When Press Gazette put this story to the BBC press office on Friday, the response appeared to be to suggest I was barking up the wrong tree. They denied abandoning Ward and said the BBC had offered to make a fair contribution to her costs.
They did not mention that this happened at the 11th hour when it was too late to make any difference. When I said Press Gazette would be doing a story anyway, they at least had the courtesy to provide a statement.
We note that Mr Starr himself brought the allegations into the public domain and sued Ms Ward over various publications including several reports by ITV naming Mr Starr and online material by Ms Ward which were made before BBC Panorama in October 2012.

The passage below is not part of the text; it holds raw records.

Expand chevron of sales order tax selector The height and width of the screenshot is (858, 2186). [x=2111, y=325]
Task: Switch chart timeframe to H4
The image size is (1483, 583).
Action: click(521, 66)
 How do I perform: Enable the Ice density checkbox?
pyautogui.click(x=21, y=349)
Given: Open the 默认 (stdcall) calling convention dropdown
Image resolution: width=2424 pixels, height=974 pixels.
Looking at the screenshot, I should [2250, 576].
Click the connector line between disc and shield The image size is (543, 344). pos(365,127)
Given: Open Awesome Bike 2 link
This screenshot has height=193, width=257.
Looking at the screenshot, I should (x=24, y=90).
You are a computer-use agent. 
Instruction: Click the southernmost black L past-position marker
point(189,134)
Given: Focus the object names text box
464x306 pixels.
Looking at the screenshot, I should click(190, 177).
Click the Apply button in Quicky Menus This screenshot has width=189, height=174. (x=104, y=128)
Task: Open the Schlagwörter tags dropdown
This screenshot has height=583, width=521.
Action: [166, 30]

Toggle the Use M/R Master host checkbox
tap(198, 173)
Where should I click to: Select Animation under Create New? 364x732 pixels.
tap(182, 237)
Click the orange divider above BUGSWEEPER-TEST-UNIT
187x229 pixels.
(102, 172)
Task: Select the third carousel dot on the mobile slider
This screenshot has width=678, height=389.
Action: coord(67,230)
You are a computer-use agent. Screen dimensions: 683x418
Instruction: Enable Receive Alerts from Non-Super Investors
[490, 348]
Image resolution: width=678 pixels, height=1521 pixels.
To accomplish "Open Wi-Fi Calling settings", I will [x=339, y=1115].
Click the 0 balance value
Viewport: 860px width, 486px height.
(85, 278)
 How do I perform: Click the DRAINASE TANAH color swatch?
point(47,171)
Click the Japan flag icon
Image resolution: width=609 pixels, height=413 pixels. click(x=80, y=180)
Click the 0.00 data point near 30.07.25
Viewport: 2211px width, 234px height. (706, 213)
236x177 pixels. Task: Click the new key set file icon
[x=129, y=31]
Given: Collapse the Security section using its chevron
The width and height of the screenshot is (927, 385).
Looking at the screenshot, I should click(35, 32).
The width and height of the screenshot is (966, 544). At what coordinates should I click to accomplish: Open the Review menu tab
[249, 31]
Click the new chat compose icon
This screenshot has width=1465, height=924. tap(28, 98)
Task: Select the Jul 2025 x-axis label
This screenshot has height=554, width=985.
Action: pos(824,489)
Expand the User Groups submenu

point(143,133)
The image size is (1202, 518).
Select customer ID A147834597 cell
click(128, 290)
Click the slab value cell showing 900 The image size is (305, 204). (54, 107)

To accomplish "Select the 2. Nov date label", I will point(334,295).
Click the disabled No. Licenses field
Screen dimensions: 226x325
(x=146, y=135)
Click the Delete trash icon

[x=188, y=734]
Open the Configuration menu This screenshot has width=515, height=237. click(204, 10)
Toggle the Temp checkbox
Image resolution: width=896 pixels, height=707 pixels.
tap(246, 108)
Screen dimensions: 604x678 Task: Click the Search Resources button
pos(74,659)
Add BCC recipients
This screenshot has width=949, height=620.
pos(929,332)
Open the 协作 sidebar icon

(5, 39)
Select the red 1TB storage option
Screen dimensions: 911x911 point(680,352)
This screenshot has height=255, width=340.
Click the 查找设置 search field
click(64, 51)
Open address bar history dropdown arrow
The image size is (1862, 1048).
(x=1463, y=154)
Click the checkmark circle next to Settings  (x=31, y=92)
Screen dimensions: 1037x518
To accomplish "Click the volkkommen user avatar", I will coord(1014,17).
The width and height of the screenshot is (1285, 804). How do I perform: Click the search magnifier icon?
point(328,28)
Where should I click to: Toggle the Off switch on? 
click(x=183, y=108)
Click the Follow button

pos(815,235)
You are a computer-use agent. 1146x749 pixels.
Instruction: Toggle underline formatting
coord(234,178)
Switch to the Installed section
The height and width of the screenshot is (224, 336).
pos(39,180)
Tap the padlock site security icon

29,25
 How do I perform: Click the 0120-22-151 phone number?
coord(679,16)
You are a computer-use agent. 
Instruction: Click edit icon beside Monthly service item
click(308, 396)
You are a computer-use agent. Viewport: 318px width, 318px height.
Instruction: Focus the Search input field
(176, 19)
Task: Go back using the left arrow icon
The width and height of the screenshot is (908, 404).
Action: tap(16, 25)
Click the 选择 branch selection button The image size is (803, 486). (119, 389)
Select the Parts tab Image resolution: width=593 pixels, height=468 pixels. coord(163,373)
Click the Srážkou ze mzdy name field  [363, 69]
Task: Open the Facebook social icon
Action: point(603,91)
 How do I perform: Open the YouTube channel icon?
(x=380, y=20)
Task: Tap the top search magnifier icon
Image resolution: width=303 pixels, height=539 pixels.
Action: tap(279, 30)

As a contributor to BBC output, the BBC offered to help Ms Ward with a contribution to her legal costs before the trial and remains willing to discuss a fair contribution to her costs, if these cannot be recovered from Mr Starr as ordered by the court.
Both ITN and ITV have declined to even comment. Which is surprising when this is an issue which strikes at the heart of their journalistic integrity.
These were no doubt corporate decisions made by managers and lawyers rather than journalists.
And it is worth noting that BBC journalists Meirion Jones and Liz McKean and ITV's Williams-Thomas all gave Ward personal support and testified on her behalf at trial.
But those managers need to know that if vulnerable sources are thrown to the wolves their news organisations will pay a heavy price in the long-term for the money they sought to save by abandoning Karin Ward.